■ **TO DO**
Scan the entries and copy each line where the word "with" is present.

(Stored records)
########################################

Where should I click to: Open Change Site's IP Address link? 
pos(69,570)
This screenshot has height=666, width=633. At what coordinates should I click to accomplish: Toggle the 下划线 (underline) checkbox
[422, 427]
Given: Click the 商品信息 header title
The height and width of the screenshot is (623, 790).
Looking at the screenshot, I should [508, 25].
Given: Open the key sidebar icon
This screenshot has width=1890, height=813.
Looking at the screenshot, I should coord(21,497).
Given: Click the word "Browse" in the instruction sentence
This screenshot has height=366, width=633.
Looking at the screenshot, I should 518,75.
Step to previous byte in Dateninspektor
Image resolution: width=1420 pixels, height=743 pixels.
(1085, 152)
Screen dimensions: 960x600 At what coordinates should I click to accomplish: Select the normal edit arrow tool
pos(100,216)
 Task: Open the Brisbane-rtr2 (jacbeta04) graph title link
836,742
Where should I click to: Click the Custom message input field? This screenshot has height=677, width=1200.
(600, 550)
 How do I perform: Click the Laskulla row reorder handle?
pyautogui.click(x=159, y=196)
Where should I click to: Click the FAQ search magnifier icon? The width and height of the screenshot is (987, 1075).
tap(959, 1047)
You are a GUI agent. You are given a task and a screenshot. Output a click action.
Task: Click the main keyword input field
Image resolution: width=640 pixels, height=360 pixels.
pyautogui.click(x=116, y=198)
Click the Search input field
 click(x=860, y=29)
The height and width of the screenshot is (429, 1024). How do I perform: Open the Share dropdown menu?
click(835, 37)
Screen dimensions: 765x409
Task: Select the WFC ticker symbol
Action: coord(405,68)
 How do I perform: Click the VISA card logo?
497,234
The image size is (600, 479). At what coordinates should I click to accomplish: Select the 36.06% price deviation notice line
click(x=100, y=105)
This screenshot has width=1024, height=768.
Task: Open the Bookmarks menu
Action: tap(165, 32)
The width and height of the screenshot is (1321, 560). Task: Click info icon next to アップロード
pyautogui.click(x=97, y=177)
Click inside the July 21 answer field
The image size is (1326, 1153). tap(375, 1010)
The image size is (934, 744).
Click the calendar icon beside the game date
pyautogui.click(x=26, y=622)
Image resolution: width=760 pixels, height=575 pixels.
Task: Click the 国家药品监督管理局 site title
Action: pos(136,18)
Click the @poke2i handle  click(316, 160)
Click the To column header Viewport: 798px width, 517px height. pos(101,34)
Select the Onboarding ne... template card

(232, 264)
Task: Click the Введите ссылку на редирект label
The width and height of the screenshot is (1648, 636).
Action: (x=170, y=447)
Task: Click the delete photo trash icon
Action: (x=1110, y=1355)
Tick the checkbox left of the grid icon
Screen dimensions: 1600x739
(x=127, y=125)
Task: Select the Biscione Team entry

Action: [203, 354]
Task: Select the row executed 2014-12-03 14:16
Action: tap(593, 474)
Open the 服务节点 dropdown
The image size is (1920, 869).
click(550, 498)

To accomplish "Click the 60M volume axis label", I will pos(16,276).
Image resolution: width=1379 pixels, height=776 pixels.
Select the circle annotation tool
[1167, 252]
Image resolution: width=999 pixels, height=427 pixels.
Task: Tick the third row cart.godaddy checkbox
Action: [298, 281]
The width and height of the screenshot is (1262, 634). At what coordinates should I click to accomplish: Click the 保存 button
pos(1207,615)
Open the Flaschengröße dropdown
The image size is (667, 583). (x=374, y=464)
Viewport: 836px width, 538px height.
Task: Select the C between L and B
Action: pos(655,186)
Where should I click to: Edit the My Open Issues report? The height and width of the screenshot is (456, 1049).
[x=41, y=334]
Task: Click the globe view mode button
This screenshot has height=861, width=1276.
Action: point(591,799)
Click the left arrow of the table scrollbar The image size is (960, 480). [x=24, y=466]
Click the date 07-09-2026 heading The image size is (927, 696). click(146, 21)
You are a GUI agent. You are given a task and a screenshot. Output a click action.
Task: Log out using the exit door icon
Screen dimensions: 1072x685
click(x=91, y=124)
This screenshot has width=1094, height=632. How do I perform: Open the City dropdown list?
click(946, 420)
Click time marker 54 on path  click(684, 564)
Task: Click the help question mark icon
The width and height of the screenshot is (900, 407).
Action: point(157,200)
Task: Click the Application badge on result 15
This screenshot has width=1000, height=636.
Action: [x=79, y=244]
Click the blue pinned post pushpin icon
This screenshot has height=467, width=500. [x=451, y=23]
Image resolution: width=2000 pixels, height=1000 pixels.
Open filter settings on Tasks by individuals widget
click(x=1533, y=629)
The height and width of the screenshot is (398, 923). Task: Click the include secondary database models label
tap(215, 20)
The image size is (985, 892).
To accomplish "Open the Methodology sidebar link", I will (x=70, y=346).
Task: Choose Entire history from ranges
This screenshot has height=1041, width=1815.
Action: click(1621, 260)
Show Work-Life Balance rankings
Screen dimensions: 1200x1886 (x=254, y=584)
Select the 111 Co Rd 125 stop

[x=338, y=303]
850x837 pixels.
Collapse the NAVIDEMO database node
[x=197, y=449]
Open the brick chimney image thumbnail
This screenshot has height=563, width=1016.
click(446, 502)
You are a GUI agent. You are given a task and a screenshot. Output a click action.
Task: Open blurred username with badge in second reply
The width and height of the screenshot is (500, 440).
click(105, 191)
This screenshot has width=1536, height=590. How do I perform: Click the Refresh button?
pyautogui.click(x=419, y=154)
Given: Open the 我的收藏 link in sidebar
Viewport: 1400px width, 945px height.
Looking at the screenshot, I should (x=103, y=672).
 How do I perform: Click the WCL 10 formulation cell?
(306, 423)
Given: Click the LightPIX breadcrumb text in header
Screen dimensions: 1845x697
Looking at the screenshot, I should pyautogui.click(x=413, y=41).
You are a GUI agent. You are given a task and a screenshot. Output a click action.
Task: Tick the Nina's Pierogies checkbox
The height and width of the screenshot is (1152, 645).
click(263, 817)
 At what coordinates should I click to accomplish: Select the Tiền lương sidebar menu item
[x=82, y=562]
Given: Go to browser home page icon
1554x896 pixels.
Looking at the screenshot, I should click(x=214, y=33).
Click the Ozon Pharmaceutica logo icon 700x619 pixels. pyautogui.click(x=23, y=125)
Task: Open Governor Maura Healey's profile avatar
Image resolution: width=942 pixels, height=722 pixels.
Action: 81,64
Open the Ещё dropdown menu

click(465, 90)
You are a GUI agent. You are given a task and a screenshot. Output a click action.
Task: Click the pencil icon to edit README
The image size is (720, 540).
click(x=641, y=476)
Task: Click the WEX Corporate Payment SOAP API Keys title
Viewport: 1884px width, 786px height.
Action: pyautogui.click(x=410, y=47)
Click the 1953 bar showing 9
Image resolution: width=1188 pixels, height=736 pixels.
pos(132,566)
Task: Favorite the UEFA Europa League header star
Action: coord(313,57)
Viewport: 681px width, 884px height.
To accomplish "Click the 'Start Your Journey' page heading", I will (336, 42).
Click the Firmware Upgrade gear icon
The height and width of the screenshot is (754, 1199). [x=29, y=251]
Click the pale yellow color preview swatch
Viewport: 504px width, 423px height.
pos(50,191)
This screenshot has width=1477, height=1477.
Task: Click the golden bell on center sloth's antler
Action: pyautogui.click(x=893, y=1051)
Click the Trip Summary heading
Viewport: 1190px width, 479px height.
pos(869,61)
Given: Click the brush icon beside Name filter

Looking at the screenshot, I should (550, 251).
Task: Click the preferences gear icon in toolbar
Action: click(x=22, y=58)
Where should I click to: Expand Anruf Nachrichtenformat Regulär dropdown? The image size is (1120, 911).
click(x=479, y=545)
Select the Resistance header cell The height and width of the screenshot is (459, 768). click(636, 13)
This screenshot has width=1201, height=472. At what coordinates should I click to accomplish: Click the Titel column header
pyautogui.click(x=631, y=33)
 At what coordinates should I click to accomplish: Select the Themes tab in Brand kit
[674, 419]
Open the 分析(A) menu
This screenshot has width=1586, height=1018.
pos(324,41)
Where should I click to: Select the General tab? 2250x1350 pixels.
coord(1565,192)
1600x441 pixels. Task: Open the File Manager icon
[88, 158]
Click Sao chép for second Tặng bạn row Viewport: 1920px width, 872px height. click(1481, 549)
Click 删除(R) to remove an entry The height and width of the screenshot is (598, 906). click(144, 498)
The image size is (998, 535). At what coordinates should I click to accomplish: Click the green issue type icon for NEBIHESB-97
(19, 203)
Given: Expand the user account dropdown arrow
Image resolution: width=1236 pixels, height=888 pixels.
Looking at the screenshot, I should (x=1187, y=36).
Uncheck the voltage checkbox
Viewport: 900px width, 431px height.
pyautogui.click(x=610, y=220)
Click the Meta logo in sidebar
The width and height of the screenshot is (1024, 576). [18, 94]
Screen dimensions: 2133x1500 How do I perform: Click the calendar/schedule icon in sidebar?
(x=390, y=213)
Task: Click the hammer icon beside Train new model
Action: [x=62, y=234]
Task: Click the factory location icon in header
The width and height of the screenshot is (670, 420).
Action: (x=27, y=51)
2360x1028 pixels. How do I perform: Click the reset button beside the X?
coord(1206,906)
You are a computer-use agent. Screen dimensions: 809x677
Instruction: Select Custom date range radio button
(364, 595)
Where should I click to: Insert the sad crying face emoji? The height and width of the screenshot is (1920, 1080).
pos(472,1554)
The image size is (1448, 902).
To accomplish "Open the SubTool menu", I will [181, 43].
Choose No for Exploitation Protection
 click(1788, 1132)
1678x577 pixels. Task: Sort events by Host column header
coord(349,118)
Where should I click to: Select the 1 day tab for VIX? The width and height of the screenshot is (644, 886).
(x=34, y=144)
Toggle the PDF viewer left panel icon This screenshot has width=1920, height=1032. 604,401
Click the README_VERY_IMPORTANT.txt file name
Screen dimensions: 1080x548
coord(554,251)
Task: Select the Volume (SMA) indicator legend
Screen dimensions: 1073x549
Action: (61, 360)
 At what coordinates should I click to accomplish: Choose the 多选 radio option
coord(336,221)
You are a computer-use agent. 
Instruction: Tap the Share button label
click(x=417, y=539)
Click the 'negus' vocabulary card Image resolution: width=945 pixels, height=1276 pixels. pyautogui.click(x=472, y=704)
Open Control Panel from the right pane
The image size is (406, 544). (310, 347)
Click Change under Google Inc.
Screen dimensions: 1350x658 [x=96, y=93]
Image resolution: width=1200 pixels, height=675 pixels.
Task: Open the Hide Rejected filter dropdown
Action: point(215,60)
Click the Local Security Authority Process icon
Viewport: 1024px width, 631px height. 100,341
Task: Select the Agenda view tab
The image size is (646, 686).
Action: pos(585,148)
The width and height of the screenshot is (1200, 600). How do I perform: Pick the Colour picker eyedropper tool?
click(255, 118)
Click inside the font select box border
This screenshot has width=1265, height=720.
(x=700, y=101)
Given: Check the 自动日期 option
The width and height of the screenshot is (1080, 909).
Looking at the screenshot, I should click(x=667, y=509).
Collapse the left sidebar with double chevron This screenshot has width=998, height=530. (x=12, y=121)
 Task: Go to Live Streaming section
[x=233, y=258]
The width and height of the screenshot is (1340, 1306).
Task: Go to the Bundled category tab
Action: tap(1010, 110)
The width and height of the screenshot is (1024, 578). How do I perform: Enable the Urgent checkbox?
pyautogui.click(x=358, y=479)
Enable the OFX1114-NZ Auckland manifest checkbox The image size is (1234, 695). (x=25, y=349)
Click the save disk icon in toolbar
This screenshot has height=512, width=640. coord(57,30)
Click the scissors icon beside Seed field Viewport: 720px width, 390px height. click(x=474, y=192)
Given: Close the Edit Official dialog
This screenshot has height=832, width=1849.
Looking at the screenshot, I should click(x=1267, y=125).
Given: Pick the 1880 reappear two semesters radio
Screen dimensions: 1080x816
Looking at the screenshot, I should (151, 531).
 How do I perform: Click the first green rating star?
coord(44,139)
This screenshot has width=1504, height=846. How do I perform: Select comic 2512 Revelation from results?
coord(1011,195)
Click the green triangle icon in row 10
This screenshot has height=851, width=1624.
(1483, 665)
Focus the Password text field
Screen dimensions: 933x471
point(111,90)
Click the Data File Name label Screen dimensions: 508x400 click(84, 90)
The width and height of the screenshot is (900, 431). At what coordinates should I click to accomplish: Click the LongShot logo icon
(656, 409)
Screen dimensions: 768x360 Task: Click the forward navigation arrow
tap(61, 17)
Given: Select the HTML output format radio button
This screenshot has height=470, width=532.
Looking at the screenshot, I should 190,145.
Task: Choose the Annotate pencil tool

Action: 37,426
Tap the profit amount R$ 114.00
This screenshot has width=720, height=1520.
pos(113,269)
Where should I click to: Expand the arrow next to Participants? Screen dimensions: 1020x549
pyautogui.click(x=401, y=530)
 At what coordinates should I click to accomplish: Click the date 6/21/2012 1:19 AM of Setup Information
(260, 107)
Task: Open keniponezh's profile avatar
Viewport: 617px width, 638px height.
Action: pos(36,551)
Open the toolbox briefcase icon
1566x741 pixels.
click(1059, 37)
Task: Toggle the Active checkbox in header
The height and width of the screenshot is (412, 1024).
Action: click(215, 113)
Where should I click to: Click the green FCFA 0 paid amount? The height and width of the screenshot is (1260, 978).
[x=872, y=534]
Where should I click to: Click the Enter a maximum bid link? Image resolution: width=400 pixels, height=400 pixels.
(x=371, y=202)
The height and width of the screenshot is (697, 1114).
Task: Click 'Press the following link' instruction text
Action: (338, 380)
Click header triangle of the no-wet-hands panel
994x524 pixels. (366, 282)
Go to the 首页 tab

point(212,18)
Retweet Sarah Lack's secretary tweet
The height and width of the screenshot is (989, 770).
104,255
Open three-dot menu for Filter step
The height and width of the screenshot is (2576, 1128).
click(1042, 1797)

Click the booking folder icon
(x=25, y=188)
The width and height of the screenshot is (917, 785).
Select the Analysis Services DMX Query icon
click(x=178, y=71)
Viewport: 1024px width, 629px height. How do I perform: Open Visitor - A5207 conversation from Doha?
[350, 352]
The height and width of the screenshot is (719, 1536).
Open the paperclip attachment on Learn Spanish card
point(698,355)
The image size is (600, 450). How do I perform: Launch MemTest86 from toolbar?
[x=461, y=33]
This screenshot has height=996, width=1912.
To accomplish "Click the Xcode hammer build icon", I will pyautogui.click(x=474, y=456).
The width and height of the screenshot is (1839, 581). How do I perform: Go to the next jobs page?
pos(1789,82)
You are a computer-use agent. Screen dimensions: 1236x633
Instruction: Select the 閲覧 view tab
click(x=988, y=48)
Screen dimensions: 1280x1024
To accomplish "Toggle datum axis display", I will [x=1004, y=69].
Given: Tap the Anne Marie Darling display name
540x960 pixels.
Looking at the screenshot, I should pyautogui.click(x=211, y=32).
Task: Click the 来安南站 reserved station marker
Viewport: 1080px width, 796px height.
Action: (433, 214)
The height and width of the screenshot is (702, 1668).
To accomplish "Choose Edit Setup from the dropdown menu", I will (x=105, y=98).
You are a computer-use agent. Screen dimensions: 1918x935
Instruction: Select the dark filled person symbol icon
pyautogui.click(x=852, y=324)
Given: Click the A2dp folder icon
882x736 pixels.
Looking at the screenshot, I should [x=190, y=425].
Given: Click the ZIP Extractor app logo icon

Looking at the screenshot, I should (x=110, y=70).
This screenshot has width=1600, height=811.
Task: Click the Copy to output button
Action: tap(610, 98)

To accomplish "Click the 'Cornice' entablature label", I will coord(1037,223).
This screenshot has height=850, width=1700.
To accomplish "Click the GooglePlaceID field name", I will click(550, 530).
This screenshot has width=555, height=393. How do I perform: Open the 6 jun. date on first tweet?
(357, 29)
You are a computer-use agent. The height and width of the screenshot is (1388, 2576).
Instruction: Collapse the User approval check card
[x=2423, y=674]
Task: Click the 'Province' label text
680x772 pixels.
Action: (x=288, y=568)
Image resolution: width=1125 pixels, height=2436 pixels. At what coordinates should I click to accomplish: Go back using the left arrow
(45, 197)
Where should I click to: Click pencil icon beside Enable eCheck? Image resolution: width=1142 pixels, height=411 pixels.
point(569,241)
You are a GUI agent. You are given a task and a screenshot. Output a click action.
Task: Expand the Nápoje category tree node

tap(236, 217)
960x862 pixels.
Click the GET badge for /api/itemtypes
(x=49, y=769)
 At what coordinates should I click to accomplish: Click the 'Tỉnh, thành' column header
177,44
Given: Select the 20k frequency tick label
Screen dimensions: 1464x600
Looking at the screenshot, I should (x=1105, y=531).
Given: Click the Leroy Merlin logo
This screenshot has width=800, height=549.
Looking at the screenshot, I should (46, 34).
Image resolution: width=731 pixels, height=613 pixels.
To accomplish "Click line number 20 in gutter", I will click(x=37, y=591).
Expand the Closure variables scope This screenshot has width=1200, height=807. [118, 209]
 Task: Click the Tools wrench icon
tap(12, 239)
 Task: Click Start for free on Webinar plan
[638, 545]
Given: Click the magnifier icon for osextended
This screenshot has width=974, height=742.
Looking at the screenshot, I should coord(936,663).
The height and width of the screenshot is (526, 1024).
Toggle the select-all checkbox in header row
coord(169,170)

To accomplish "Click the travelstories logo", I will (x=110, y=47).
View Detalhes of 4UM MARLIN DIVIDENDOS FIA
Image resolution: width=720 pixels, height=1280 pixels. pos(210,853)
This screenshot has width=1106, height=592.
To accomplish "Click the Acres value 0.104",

########################################

■ **OUTPUT BELOW**
Task: Open blurred username with badge in second reply
Collapse the left sidebar with double chevron This screenshot has width=998, height=530. (x=12, y=121)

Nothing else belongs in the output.